:: REGISTROS PROPORCIONADOS ::
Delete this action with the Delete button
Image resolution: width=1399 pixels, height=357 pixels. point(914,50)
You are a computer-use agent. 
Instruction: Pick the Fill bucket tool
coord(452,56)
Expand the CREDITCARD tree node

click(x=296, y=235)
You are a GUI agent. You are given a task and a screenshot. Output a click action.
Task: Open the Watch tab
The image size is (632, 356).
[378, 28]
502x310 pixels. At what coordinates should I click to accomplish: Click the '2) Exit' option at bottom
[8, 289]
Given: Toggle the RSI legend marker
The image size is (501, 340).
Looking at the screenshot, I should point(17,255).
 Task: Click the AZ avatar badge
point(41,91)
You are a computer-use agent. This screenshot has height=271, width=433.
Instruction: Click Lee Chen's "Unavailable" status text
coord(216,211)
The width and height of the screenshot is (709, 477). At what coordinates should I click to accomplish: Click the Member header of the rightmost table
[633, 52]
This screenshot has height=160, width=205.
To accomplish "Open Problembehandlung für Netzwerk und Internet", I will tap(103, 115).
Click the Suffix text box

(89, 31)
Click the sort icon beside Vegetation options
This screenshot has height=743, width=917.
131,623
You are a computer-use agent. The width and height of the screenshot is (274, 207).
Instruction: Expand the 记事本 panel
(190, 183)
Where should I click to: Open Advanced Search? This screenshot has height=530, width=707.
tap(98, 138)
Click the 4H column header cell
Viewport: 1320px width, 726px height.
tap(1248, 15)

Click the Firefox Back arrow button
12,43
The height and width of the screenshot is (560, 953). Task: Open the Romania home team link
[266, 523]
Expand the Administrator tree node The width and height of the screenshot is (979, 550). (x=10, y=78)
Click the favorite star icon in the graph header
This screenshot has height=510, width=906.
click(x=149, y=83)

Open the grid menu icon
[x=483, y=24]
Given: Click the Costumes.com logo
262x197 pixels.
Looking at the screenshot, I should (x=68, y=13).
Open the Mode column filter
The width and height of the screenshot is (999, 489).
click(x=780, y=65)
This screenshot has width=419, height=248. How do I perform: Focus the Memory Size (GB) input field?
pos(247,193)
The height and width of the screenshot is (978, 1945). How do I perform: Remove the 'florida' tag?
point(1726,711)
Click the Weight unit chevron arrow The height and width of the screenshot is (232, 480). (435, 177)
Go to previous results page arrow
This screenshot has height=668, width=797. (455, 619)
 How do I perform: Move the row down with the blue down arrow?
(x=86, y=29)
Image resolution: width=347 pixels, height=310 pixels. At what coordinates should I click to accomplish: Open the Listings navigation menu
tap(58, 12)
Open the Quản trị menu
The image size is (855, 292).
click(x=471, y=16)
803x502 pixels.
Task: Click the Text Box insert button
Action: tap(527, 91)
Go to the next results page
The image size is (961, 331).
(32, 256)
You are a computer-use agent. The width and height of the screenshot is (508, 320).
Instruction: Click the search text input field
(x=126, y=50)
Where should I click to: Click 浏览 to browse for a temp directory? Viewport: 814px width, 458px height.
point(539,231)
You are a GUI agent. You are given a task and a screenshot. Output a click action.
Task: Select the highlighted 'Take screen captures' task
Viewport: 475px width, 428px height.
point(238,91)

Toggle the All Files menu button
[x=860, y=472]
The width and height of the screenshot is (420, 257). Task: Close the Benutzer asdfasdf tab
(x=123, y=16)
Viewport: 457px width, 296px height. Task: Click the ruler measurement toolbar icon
:::
--- OBJETIVO DEL EJERCICIO ---
Reescribe todos los registros anteriores cambiando "computer-use agent" por "desktop agent" y sin alterar nada más.

--- SOLUCIÓN DEL EJERCICIO ---
Delete this action with the Delete button
Image resolution: width=1399 pixels, height=357 pixels. point(914,50)
You are a desktop agent. 
Instruction: Pick the Fill bucket tool
coord(452,56)
Expand the CREDITCARD tree node

click(x=296, y=235)
You are a GUI agent. You are given a task and a screenshot. Output a click action.
Task: Open the Watch tab
The image size is (632, 356).
[378, 28]
502x310 pixels. At what coordinates should I click to accomplish: Click the '2) Exit' option at bottom
[8, 289]
Given: Toggle the RSI legend marker
The image size is (501, 340).
Looking at the screenshot, I should point(17,255).
 Task: Click the AZ avatar badge
point(41,91)
You are a desktop agent. This screenshot has height=271, width=433.
Instruction: Click Lee Chen's "Unavailable" status text
coord(216,211)
The width and height of the screenshot is (709, 477). At what coordinates should I click to accomplish: Click the Member header of the rightmost table
[633, 52]
This screenshot has height=160, width=205.
To accomplish "Open Problembehandlung für Netzwerk und Internet", I will tap(103, 115).
Click the Suffix text box

(89, 31)
Click the sort icon beside Vegetation options
This screenshot has height=743, width=917.
131,623
You are a desktop agent. The width and height of the screenshot is (274, 207).
Instruction: Expand the 记事本 panel
(190, 183)
Where should I click to: Open Advanced Search? This screenshot has height=530, width=707.
tap(98, 138)
Click the 4H column header cell
Viewport: 1320px width, 726px height.
tap(1248, 15)

Click the Firefox Back arrow button
12,43
The height and width of the screenshot is (560, 953). Task: Open the Romania home team link
[266, 523]
Expand the Administrator tree node The width and height of the screenshot is (979, 550). (x=10, y=78)
Click the favorite star icon in the graph header
This screenshot has height=510, width=906.
click(x=149, y=83)

Open the grid menu icon
[x=483, y=24]
Given: Click the Costumes.com logo
262x197 pixels.
Looking at the screenshot, I should (x=68, y=13).
Open the Mode column filter
The width and height of the screenshot is (999, 489).
click(x=780, y=65)
This screenshot has width=419, height=248. How do I perform: Focus the Memory Size (GB) input field?
pos(247,193)
The height and width of the screenshot is (978, 1945). How do I perform: Remove the 'florida' tag?
point(1726,711)
Click the Weight unit chevron arrow The height and width of the screenshot is (232, 480). (435, 177)
Go to previous results page arrow
This screenshot has height=668, width=797. (455, 619)
 How do I perform: Move the row down with the blue down arrow?
(x=86, y=29)
Image resolution: width=347 pixels, height=310 pixels. At what coordinates should I click to accomplish: Open the Listings navigation menu
tap(58, 12)
Open the Quản trị menu
The image size is (855, 292).
click(x=471, y=16)
803x502 pixels.
Task: Click the Text Box insert button
Action: tap(527, 91)
Go to the next results page
The image size is (961, 331).
(32, 256)
You are a desktop agent. The width and height of the screenshot is (508, 320).
Instruction: Click the search text input field
(x=126, y=50)
Where should I click to: Click 浏览 to browse for a temp directory? Viewport: 814px width, 458px height.
point(539,231)
You are a GUI agent. You are given a task and a screenshot. Output a click action.
Task: Select the highlighted 'Take screen captures' task
Viewport: 475px width, 428px height.
point(238,91)

Toggle the All Files menu button
[x=860, y=472]
The width and height of the screenshot is (420, 257). Task: Close the Benutzer asdfasdf tab
(x=123, y=16)
Viewport: 457px width, 296px height. Task: Click the ruler measurement toolbar icon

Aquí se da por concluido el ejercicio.